Der Schätzerkreis der Krankenversicherungen

Stichwort Wirtschaft

Er ist das jüngste Gremium, das das undurchschaubare Dickicht im deutschen Gesundheitswesen ordnen soll – der Schätzerkreis beim Bundesversicherungsamt. Seine erste Aufgabe war es, im  Herbst 2008 einen allgemeinen Beitragssatz zur Krankenversicherung festzulegen. Er trat an die Stelle von Sätzen, die sich von Krankenkasse zu Krankenkasse unterschieden. Es gab Kassen, vor allem kleinere, regional und auf einzelne Betriebe begrenzte, die ihre Versicherten mit Beitragssätzen von um die 10 Prozent verwöhnten, aber es gab auch welche, die bis zu 16 Prozent verlangten.
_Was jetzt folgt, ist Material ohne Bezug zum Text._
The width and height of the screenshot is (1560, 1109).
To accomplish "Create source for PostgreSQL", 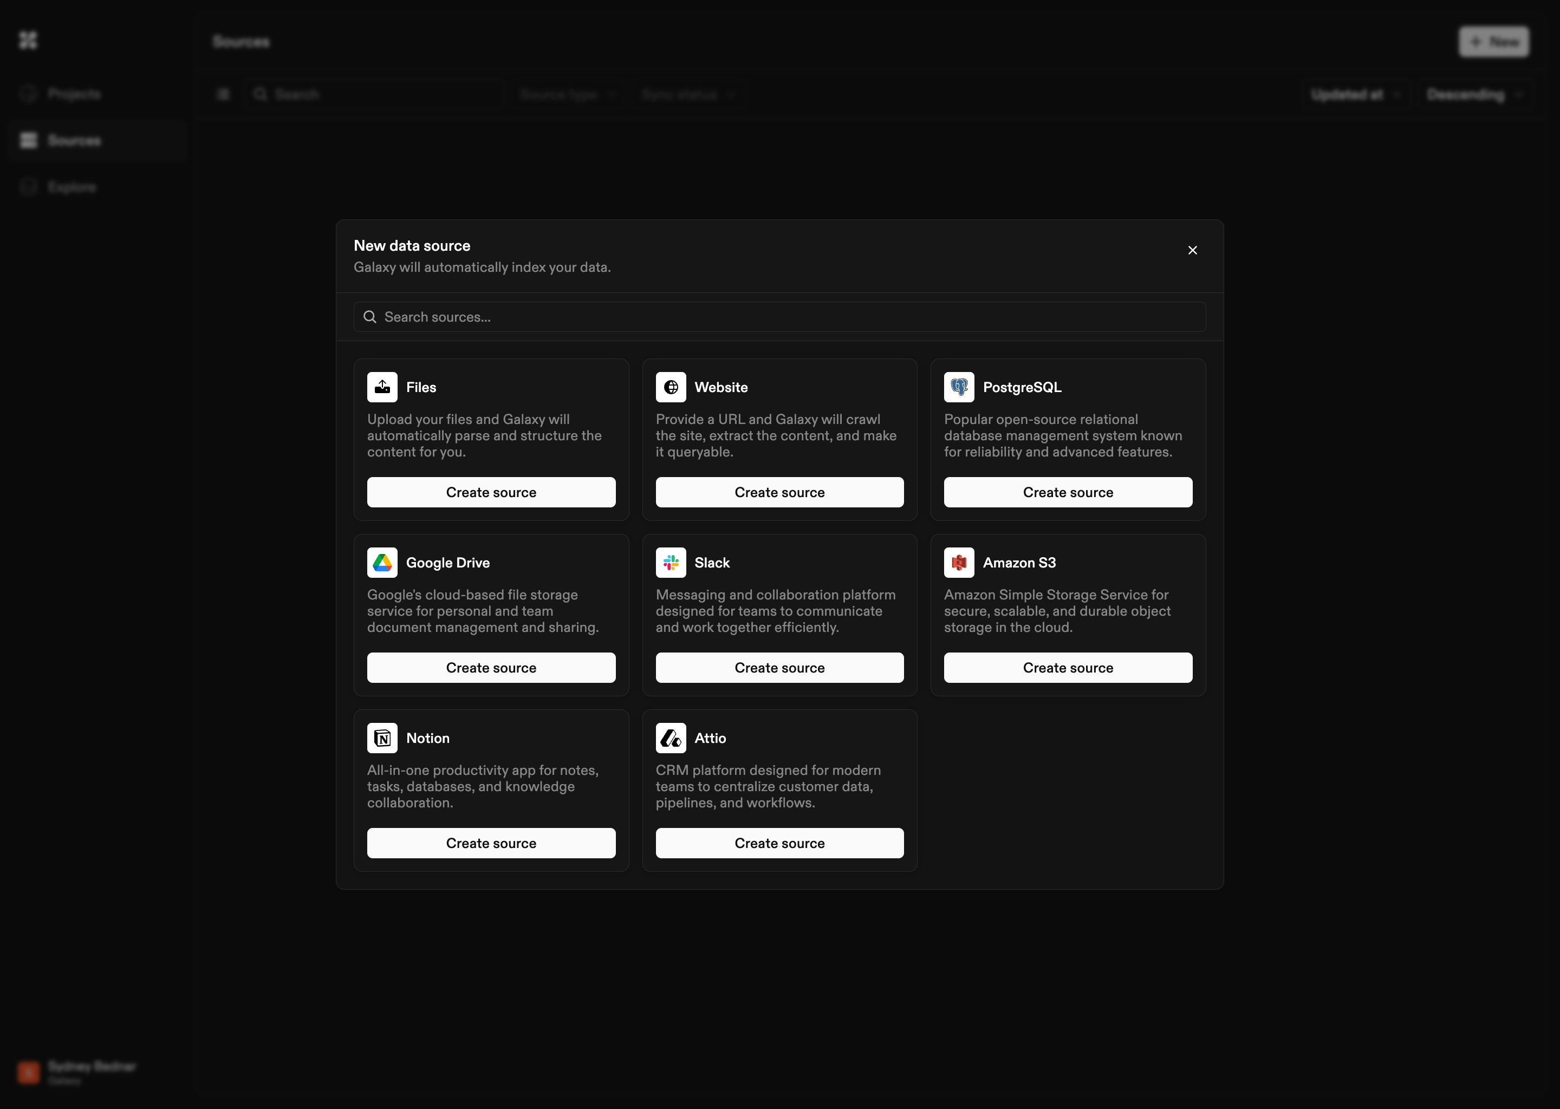I will [x=1068, y=492].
Damit ist seit dem 1. Januar 2009 Schluss. Seitdem gilt für alle Krankenkassen ein einheitlicher Satz. Er lag zunächst bei 15,5 Prozent und wurde am 1. Juli 2009 auf Beschluss der Bundesregierung dann auf 14,9 Prozent gesenkt. Den Fehlbetrag stockte sie zur Belebung der Konjunktur aus Steuermitteln auf.
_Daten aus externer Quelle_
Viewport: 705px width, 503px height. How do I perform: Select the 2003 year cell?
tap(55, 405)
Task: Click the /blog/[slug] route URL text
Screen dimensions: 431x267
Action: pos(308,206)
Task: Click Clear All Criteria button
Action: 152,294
Das zeigt schon die engen Grenzen, die dem Schätzerkreis gegeben sind – er kann nur vorschlagen, bewerten und vorhersagen, entscheiden kann er nicht. Ihm gehören Mitarbeiter des Bundesgesundheitsministeriums an, der Krankenkassen und des Bundesversicherungsamtes, das den Gesundheitsfonds verwaltet. Jedes Vierteljahr kommen die Experten zusammen und berechnen die Einnahmen und Ausgaben der gesetzlichen Krankenversicherung für das laufende Jahr. Auf dieser Grundlage schätzen sie dann, wie die finanzielle Lage im kommenden Jahr aussehen wird. Bisher kamen sie dabei regelmäßig zu dem Schluss, dass die Einnahmen nicht ausreichen, um die Ausgaben zu bezahlen – denn wegen der Wirtschaftskrise zahlen die Versicherten weniger in die Kassen ein, gleichzeitig sind die Gesundheitsleistungen teurer geworden, unter anderem wegen gestiegener Medikamentenpreise und Arzthonorare.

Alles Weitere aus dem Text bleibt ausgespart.